Title: Looking Forward to Backward-Looking Rates: A Modeling Framework for Term Rates Replacing LIBOR


Abstract:   LIBOR and other similar IBOR rates represent the cost of short-term funding among large global banks, and are the reference rates in millions of financial contracts with a total market exposure worldwide of hundreds of trillion dollars. Lack of liquidity in the unsecured short-term lending market, as well as evidence of LIBOR manipulation during the 2007-09 credit crisis, led regulators to identify new rate benchmarks. In this talk, we introduce and model the new new interest-rate benchmarks and their compounded setting-in-arrears term rates, which will be replacing IBORs globally. We show that the classic interest-rate modeling frameworks can be naturally extended to describe the evolution of both the forward-looking (IBOR-like) and backward-looking (setting-in-arrears) term rates using the same stochastic process. We then introduce an extension of the LIBOR Market Model to backward-looking rates. Applications will be presented and numerical examples showcased.

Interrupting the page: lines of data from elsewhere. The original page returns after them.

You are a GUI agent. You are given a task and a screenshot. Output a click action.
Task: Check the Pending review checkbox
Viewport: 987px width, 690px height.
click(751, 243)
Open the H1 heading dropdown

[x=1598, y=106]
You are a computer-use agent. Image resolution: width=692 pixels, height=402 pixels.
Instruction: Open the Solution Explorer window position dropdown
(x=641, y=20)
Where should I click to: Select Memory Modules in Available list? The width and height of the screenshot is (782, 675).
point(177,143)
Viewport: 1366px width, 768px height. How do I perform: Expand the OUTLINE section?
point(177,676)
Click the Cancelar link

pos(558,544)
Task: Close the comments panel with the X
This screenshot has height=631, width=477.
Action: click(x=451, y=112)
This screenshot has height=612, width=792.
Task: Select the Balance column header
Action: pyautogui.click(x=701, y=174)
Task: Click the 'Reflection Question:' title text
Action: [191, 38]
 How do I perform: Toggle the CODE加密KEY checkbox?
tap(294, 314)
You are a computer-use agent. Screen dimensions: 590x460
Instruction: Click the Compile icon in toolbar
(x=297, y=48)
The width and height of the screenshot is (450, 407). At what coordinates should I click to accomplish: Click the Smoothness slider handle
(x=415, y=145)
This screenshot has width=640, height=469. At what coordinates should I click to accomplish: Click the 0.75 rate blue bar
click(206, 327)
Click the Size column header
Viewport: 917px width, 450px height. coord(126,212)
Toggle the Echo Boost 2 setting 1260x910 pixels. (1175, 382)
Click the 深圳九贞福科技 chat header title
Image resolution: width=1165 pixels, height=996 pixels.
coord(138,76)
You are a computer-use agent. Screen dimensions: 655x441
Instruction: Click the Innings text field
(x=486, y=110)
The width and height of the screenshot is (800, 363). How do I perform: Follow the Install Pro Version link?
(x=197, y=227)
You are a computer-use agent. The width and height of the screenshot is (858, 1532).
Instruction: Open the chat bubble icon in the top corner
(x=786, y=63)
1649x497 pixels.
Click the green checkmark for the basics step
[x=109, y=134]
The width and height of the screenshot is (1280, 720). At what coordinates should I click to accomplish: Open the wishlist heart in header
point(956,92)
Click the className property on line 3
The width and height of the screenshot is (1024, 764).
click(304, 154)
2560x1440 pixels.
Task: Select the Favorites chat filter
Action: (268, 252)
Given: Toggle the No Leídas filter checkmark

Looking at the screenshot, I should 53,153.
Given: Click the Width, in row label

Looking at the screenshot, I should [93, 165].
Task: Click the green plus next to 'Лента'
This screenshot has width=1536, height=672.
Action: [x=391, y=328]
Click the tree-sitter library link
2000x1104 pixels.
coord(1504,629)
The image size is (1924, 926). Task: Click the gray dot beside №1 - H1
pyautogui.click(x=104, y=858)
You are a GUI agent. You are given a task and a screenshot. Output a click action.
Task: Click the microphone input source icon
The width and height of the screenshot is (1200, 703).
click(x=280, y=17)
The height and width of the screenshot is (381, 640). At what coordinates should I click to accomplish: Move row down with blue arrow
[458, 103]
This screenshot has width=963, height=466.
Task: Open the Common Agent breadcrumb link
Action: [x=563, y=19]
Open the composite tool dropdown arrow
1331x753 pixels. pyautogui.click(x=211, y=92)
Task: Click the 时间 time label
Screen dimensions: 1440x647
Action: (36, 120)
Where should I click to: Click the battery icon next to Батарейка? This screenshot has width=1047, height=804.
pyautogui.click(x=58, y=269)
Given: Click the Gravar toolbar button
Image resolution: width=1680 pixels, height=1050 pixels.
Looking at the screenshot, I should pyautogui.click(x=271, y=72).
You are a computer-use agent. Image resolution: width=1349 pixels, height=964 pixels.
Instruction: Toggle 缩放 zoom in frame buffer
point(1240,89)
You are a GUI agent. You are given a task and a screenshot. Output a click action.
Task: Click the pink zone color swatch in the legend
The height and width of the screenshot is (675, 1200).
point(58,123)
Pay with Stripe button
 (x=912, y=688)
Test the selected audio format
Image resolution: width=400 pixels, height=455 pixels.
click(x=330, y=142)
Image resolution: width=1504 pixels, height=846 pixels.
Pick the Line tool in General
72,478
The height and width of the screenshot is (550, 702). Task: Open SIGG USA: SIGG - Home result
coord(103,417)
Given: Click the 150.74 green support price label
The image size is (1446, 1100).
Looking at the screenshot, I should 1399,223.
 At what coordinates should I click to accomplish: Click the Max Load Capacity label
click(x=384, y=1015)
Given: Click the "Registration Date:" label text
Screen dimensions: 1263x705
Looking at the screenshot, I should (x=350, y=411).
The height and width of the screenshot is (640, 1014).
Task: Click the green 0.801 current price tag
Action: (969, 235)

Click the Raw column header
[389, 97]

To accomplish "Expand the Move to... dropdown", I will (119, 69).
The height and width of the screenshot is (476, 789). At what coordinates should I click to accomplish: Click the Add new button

Speaker 2:   Vladimir Piterbarg (Natwest Markets)

Time: 17:45-18:30


Title: Libor reform and the arc-sine law


Abstract:

 

  • Fallback Libor adjustment spread will be calculated as a median of a time series of Libor-RFR spreads as observed on the Libor cessation announcement date
  • Median is a non-linear function of future observations of Libor-RFR spread
  • Its expected value depends on volatilities of future spreads, as well as observed history so far
  • We propose a model and build a numerically efficient approximation to the expected value of a median based on Arc-Sine Law and study the impact of future dynamics of the Libor-RFR spreads on the expected value of the Libor adjustment spread

 


Date:

Tuesday 29 September 2020 


Speaker: Lukasz Szpruch (University of Edinburgh)

Time: 16:00-18:00

Registration:   online  by Friday 25 September; please register as 'client' giving Camille Humbert as your 'contact' 


Title: Robust pricing and hedging via neural SDEs


Abstract: Mathematical modelling is ubiquitous in the financial industry and drives key decision processes. Any given model provides only a crude approximation to reality and the risk of using an inadequate model is hard to detect and quantify. By contrast, modern data science techniques are opening the door to more robust and data-driven model selection mechanisms. However, most machine learning models are "black-boxes" as individual parameters do not have a meaningful interpretation. The aim of this paper is to combine the above approaches achieving the best of both worlds. Combining neural networks with risk models based on classical stochastic differential equations (SDEs), we find robust bounds for prices of derivatives and the corresponding hedging strategies while incorporating relevant market data. The resulting model called neural SDE is an instantiation of generative models and is closely linked with the theory of causal optimal transport. Neural SDEs allow consistent calibration under both the risk-neutral and the real-world measures. Thus the model can be used to simulate market scenarios needed for assessing risk profiles and hedging strategies. We develop and analyse novel algorithms needed for efficient use of neural SDEs. We validate our approach with numerical experiments using both local and stochastic volatility models. We will also show that neural SDEs can be used to calibrate to SPX/VIX options.


The talk is based on joint work with: P. Gierjatowicz, A Jacquier, M. Sabate-Vidales, D. Siska and Z Zuric.